The Ping-Pong Test
To compare the three approaches (NAIVE_POLLING, SLEEP, and TIME_WAIT), I implemented a test called "Ping-Pong" that is similar to the game of table tennis (the source code is available online). In Figure 2, there are two identical queues between the threads T1 and T2. You first load one of the queues with a number of "balls," then ask each thread to read from one queue and write to the other. The result is a controlled infinite loop. By limiting the game to a fixed number of reads/writes ("shots"), you get an understanding of how the queue behaves when varying the waiting/sleep time and strategy and the number of "balls." The faster the game, the better the performance. You should also check CPU usage to see how much of it is used for real work.
- "No ball" means "do nothing" (like two players waiting for the other to start). This gives you an idea of how good the queues are when there is no datahow nervous the players are. Ideally, CPU usage should be zero.
- "One ball" is like the real ping-pong game: Each player shoots and waits for the other to shoot.
- "Two (or more) balls" means both players could shoot at the same time, modulo collision and waiting issues.
In a wait-free system, the more balls in the game, the better the performance gain compared to the classic locking strategy. This is because wait-free is an optimistic concurrency control method (works best when there is no contention), while classical lock-based concurrency control is pessimistic (assumes contention happens and preemptively inserts locking).
Ready to play? Here is the Ping-Pong test command line:
$> ./pingpong [strategy] [timeout] [balls] [shots]
When you run the program, the tests show the results in the table shown in Figure 3:
- The best combination is the timed_wait() with a small wait time (1ms in the test for TIMED_WAIT). It has a very fast response time and almost 0 percent CPU usage when the queue is empty.
- Even when the sleep time is 0 (usleep(0)), the worst seems to be the sleep() method, especially when the queue is likely to be empty. (The number of shots in this case is 100-times smaller than the other cases because of the long duration of the game.)
- The NO_WAIT strategy is fast but behaves worst when there are no balls (100-percent CPU usage to do nothing). It has the best performance when there is a single ball.

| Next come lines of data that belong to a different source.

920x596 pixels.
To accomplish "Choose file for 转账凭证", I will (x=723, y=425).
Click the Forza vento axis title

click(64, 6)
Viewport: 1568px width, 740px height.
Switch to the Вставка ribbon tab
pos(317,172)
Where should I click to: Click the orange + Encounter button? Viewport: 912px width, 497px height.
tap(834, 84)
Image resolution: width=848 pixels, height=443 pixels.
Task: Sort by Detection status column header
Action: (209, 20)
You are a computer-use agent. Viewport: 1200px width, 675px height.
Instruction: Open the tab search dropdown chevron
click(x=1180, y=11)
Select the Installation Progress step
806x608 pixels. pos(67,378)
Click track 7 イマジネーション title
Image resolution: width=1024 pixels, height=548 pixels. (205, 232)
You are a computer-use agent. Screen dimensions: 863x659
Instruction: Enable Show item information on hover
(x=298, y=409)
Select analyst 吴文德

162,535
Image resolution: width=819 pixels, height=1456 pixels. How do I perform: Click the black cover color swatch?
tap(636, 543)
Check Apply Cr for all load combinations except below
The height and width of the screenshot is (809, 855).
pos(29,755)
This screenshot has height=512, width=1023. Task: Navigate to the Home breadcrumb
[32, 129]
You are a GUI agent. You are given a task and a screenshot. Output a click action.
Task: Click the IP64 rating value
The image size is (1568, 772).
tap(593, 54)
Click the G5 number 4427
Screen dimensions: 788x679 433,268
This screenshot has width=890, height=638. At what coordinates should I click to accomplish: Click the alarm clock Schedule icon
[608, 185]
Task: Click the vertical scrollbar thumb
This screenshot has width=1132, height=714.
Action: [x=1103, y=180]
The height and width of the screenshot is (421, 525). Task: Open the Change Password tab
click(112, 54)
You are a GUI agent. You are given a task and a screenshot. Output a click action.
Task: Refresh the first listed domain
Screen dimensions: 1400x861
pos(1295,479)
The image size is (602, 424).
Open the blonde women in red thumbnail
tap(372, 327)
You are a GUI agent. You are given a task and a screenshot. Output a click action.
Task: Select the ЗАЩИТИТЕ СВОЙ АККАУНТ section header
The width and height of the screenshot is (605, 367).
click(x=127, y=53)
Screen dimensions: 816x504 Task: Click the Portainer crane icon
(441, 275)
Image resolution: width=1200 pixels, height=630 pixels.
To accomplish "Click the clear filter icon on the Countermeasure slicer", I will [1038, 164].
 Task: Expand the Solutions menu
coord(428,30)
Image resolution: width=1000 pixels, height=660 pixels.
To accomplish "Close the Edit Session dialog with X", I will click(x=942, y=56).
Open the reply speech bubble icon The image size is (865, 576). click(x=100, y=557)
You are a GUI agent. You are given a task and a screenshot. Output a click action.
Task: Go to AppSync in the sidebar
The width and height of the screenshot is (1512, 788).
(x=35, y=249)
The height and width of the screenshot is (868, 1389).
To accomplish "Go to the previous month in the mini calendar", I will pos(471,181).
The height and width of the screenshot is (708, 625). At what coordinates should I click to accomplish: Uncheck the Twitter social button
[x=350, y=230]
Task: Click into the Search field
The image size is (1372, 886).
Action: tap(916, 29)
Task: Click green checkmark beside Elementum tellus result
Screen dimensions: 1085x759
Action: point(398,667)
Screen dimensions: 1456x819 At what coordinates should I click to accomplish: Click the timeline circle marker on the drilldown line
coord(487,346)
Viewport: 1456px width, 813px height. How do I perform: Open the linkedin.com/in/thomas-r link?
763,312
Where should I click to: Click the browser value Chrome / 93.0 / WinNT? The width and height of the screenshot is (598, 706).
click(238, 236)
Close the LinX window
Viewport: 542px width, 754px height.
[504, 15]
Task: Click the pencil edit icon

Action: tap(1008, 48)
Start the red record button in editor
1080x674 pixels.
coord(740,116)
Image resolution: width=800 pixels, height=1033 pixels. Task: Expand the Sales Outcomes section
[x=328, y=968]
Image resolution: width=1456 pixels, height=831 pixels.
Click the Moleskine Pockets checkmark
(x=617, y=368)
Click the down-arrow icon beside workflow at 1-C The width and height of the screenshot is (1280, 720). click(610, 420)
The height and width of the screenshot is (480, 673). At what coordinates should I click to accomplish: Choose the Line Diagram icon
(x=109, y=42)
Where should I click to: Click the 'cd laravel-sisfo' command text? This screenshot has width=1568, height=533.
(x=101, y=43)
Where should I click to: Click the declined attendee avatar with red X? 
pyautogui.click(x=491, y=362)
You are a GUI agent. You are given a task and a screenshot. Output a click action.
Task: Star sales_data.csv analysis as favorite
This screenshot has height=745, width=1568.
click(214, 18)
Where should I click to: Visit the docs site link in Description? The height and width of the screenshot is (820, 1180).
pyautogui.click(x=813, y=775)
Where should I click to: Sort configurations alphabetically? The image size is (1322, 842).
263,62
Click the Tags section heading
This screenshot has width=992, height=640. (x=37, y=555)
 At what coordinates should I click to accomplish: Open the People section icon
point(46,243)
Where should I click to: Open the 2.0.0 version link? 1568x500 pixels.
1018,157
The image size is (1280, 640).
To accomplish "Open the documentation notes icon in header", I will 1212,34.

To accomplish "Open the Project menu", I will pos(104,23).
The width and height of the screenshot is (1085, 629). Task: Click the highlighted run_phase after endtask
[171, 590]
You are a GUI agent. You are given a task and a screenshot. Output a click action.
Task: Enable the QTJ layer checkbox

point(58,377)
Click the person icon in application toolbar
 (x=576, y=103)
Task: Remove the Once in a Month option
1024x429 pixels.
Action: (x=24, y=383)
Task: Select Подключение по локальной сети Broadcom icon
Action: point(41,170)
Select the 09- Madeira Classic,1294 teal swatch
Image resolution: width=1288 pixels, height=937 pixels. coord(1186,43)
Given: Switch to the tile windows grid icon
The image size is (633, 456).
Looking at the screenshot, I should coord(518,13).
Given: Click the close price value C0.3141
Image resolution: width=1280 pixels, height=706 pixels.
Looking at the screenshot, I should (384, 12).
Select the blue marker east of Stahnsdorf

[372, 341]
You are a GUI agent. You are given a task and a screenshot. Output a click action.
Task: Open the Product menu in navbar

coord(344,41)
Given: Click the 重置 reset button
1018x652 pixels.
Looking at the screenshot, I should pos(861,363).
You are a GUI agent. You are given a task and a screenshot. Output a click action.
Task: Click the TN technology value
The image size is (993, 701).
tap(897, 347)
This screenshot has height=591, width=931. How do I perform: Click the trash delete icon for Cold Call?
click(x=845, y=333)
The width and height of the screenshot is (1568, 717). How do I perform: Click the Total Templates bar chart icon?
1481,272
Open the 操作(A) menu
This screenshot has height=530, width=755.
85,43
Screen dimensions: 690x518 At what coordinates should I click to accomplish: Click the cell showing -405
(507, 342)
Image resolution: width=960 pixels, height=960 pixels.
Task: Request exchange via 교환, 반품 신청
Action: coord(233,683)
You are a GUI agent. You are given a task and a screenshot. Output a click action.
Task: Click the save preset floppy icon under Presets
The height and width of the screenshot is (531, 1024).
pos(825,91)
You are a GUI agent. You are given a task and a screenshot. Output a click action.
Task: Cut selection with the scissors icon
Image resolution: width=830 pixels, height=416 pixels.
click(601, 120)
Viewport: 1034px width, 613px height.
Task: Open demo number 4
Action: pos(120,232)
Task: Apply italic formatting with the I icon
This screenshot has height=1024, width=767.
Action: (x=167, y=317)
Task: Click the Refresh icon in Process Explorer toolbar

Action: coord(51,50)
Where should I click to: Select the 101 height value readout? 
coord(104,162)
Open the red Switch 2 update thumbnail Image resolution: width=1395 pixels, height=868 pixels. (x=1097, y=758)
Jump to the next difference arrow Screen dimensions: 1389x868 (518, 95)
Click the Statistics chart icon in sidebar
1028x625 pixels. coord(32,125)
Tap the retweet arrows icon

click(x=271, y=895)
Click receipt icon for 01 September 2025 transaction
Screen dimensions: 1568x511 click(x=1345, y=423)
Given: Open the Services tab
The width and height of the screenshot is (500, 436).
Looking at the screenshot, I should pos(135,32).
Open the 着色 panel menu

Figure 4 presents a table with the results for a classic approach (see SafeQueue). These results show that this queue is, on average, more than four-times slower than the LockFreeQueue. The slowdown comes from the synchronization between threads. Both Produce() and Consume() have to wait for each other to finish. CPU usage is almost 100 percent for this test (similar to the NO_WAIT strategy, but not even close to its performance).